Whereas the 2 expeditions set mile­stones within the illustration of girls in subject ornithology, the expeditionaries on each analysis groups agree there nonetheless are loads of biases towards ladies in science that persist within the Twenty first century. In 2020—the identical 12 months that the all-women, all-Colombian expedition launched—an article revealed within the journal Nature Communications steered that feminine protégés reap extra advantages when mentored by males.

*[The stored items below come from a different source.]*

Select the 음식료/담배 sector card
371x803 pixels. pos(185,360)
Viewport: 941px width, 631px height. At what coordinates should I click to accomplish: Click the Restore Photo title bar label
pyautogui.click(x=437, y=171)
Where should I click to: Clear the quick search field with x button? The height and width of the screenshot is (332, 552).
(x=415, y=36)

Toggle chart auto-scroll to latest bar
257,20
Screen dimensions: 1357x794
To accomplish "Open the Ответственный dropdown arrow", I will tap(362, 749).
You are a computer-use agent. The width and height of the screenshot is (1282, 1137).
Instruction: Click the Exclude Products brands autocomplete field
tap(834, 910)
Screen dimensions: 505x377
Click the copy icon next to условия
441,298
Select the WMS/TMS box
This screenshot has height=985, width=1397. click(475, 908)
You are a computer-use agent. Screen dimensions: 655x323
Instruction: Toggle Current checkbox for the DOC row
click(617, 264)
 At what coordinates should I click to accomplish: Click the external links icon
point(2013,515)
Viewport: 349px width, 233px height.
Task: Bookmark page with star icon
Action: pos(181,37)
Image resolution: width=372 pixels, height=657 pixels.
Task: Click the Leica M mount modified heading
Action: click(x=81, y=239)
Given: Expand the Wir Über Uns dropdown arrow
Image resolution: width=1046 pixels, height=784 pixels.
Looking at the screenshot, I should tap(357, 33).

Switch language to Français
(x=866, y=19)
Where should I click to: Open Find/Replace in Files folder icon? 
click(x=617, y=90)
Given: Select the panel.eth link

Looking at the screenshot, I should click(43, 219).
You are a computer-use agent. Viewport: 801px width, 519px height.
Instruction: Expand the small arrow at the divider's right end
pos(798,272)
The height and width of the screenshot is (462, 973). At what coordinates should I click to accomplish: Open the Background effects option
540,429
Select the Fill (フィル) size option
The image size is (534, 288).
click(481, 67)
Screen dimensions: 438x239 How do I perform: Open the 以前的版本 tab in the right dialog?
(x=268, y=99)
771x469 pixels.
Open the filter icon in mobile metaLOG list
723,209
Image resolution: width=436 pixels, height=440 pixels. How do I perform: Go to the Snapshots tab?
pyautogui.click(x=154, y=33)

In a response pub­lished in 2021 within the journal Zoologia, Del-Rio and coauthors wrote that “if (and it’s a massive if)” such a suggestion is true, it’s not owing to “some inherent feminine downside,” however to the “present gender-biased system” that privileges male professionals on the expense of the systemic, institutional inclusion of girls scientists.

Ocampo-Peñuela hopes that the pictures from the Colombian expedition assist to foster such inclusion, by inspir­ing a “country-wide motion” that opens up pathways for conversations on ladies as mentors, function fashions, and better-recognized pioneers in academia.

“Being surrounded by actually powerful ladies, I may see the way forward for Colom­bian ornithology earlier than my eyes,” Ocampo-Peñuela stated about her experi­ence with the all-women expedition. “I would like women taking a look at these photos to see themselves as expeditionaries, to know they’ve a job mannequin, and to know that as a girl you are able to do something you set your self as much as.”

In regards to the Writer

Pareesay Afzal’s work on this story as a scholar editorial assistant was made attainable by the Cornell Lab of Ornithology Science Communi­cations Fund, with assist from Jay Branegan (Cornell ‘72) and Stefania Pittaluga.